The Yushchenko Plan was met with support from Russia, Moldova, and the OSCE, and became the basis of the 5+2 format of negotiations beginning the same year. Further details were revealed at a meeting in the Ukrainian city of Vinnytsia in May 2005, during which both Transnistrian and Moldovan leadership expressed support for the plan and expressed a will to see it followed through. A draft treaty for the plan was written. On 10 June 2005, the Moldovan parliament approved the Yushchenko Plan with 96 votes in favour, and passed two additional resolutions. The first called for the withdrawal of Russian forces in Transnistria and the establishment of a demilitarised zone across Transnistria. The second urged the assistance of the OSCE, European Union, and United States in democratising Transnistria.

On 22 July 2005, the first stage of the Yushchenko Plan was fulfilled after the Moldovan parliament passed the Law on the Basic Provisions of the Special Legal Status of Settlements on the Left Bank of the Dniester, establishing sweeping autonomy for Transnistria within Moldova, giving the Supreme Soviet of Transnistria official authority, and establishing an international commission under the auspices of the OSCE and Council of Europe to ensure the freedom and fairness of elections, as well as compliance with Moldovan law. The lack of Transnistrian input in the creation of the law, however, as well as a lack of international guarantees, caused concerns that Transnistria would not accept the plan.

== End of the plan ==
Despite early support, however, the plan quickly lost steam. With Transnistria rebuking Moldovan efforts to realize the plan, calling it an "asymmetrical federation," the Moldovan government in late 2005 had signaled unwillingness to continue negotiations.

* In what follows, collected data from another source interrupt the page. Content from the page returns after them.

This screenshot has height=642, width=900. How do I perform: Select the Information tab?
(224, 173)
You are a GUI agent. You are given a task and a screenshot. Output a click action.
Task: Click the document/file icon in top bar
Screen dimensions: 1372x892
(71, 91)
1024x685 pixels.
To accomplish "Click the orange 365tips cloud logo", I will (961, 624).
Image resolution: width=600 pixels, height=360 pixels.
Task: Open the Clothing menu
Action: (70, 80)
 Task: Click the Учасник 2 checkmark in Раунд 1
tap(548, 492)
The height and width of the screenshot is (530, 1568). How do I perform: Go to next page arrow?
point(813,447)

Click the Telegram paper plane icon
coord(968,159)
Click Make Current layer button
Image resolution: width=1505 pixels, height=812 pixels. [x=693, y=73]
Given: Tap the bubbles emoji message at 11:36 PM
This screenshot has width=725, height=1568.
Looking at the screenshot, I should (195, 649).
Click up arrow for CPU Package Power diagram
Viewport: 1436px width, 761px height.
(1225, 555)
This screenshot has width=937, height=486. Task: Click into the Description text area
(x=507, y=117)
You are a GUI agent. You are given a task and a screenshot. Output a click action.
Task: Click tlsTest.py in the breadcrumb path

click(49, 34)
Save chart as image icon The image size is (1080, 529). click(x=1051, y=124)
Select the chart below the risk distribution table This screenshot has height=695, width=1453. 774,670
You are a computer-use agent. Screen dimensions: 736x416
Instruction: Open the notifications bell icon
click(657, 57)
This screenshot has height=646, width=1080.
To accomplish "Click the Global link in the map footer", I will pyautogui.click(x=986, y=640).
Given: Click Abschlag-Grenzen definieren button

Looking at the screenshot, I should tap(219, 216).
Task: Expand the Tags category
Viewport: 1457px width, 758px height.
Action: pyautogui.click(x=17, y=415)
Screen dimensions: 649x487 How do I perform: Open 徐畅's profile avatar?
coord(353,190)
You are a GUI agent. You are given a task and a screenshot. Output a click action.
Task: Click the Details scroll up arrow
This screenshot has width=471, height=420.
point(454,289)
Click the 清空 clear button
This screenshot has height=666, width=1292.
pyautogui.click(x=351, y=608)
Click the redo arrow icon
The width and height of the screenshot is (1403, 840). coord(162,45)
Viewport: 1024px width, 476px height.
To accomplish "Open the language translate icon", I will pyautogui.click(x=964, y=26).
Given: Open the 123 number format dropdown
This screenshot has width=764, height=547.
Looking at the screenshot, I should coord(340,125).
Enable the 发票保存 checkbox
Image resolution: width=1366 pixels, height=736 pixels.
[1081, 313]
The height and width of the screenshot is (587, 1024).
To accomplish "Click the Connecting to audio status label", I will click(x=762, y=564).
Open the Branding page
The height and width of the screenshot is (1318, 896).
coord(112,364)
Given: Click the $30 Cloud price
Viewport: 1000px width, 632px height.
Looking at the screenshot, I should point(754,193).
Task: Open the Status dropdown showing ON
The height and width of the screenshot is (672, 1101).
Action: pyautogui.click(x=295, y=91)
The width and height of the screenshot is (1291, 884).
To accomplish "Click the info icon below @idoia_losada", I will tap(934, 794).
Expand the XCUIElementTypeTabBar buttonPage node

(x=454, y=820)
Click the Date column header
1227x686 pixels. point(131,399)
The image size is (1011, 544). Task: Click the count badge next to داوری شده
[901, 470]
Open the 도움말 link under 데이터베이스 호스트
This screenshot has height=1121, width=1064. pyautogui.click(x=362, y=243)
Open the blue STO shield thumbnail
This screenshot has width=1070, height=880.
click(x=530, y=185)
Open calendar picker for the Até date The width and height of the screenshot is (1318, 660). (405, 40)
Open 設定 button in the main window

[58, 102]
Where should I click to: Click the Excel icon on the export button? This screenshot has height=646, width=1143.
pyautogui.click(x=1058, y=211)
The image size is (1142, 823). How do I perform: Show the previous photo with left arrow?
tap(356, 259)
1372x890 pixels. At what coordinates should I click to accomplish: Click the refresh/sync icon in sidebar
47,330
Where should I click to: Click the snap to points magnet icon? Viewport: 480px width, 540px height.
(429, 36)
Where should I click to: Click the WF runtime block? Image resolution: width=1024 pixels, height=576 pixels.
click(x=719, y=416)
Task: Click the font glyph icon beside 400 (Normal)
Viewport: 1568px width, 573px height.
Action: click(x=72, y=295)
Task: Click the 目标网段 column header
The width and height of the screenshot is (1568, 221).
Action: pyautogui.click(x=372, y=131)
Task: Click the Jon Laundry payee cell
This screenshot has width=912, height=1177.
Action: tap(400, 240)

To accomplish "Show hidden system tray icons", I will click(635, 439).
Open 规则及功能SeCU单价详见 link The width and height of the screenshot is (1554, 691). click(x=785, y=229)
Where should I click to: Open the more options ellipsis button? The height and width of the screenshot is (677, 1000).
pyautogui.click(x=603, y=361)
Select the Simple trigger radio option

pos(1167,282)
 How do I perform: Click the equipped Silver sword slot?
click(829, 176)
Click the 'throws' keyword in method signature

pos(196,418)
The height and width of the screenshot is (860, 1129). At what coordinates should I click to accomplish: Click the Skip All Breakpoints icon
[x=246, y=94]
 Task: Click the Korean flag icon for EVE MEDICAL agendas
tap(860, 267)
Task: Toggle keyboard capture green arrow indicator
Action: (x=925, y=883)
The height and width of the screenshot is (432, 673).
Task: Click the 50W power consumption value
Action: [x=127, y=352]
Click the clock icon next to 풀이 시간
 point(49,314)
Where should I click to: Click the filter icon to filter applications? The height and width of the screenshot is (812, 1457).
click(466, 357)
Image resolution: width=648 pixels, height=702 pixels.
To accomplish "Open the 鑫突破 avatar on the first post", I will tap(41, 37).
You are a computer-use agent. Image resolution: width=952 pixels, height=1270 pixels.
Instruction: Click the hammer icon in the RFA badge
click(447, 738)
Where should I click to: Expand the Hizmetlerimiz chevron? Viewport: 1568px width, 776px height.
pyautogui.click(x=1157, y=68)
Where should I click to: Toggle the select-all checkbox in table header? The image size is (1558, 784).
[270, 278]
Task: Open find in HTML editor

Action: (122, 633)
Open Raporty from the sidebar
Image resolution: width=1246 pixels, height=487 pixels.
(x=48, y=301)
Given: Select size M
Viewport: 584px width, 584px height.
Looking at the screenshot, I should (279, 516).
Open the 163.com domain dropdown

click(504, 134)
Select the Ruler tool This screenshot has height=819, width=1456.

As a result, the United States and European Union were brought into negotiations as observers by Russia and Transnistria. This move, however, only brought further deadlock to negotiations as Moldova found itself on an equal position to Transnistria.

The Yushchenko Plan was dealt a further blow when Moldova and Ukraine reached a border agreement. Transnistria and Russia both strongly condemned the agreement, further exacerbating the 2005–2006 Russia–Ukraine gas dispute and leading to a deterioration in relations. Relations further worsened after the visit of Ukrainian Minister of Foreign Affairs Borys Tarasyuk to Moldova's capital Chișinău in June 2006, in which he called for the inclusion of Romania in the 5+2 negotiation format (a proposal previously rejected by both Russia and Ukraine) and accused Transnistria and Russia of using threats of an economic blockade to prevent further negotiations. In response, anti-Ukrainian and anti-American protests broke out in Transnistria.

Despite the failure of the Yushchenko Plan, the United States continued to express support for it in 2006, and for the replacement of exclusively-Russian forces in Transnistria with an international peacekeeping contingent including Russia. By 2007, however, the plan was fully over, as negotiations remained at a standstill and the 5+2 format lost relevance.